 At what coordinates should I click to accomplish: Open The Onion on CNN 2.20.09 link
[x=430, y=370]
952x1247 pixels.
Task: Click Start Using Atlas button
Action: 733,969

---

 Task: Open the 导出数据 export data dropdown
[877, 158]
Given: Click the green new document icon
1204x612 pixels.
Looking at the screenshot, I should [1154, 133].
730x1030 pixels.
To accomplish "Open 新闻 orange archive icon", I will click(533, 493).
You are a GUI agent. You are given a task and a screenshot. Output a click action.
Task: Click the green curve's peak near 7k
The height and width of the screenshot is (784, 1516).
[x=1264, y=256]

* * *

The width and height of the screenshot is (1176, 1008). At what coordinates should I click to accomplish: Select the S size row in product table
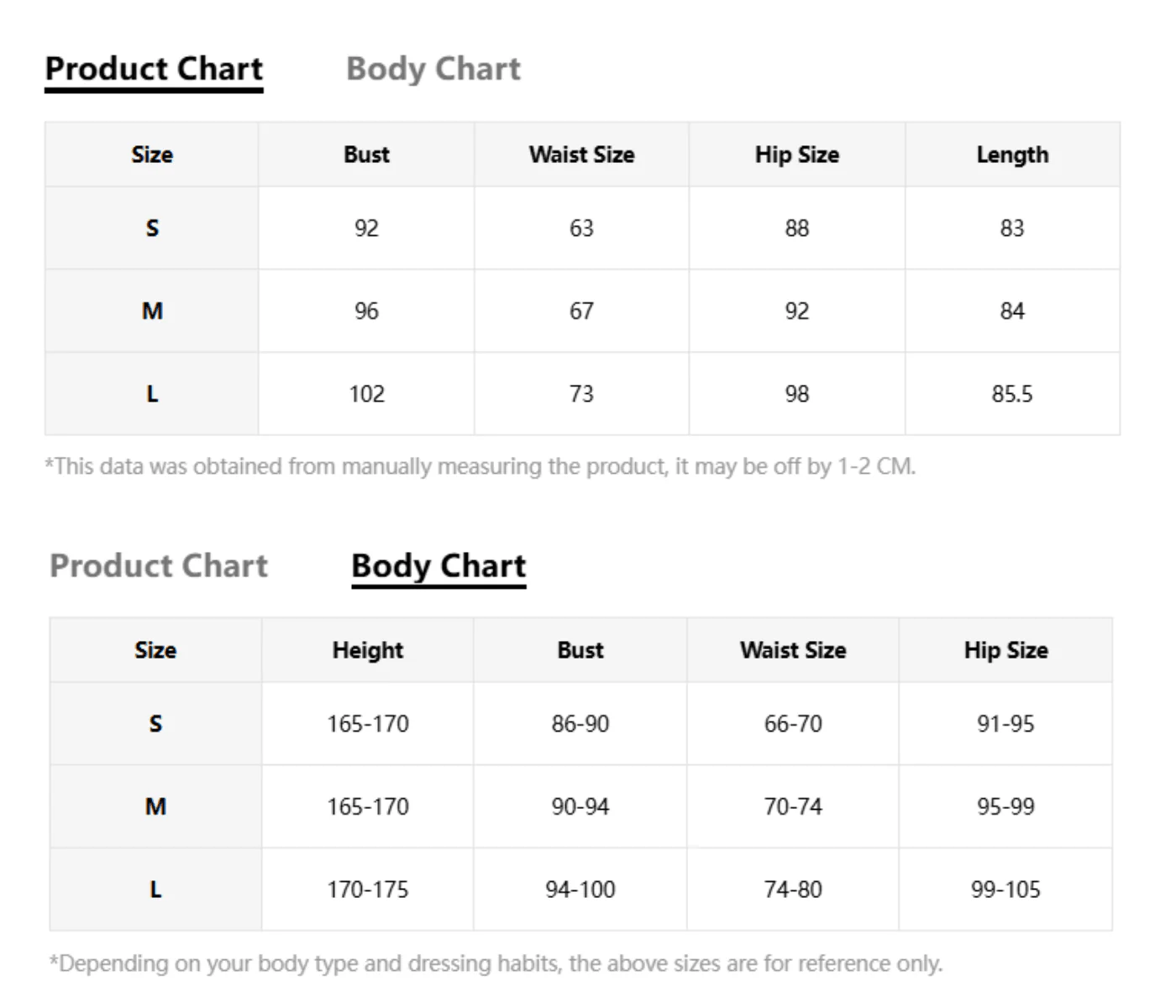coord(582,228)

## Prompt
Pick out and copy every line above that contains the string "what". Case counts.

## Result of the exercise
 At what coordinates should I click to accomplish: Open The Onion on CNN 2.20.09 link
The width and height of the screenshot is (1176, 1008). At what coordinates should I click to accomplish: Select the S size row in product table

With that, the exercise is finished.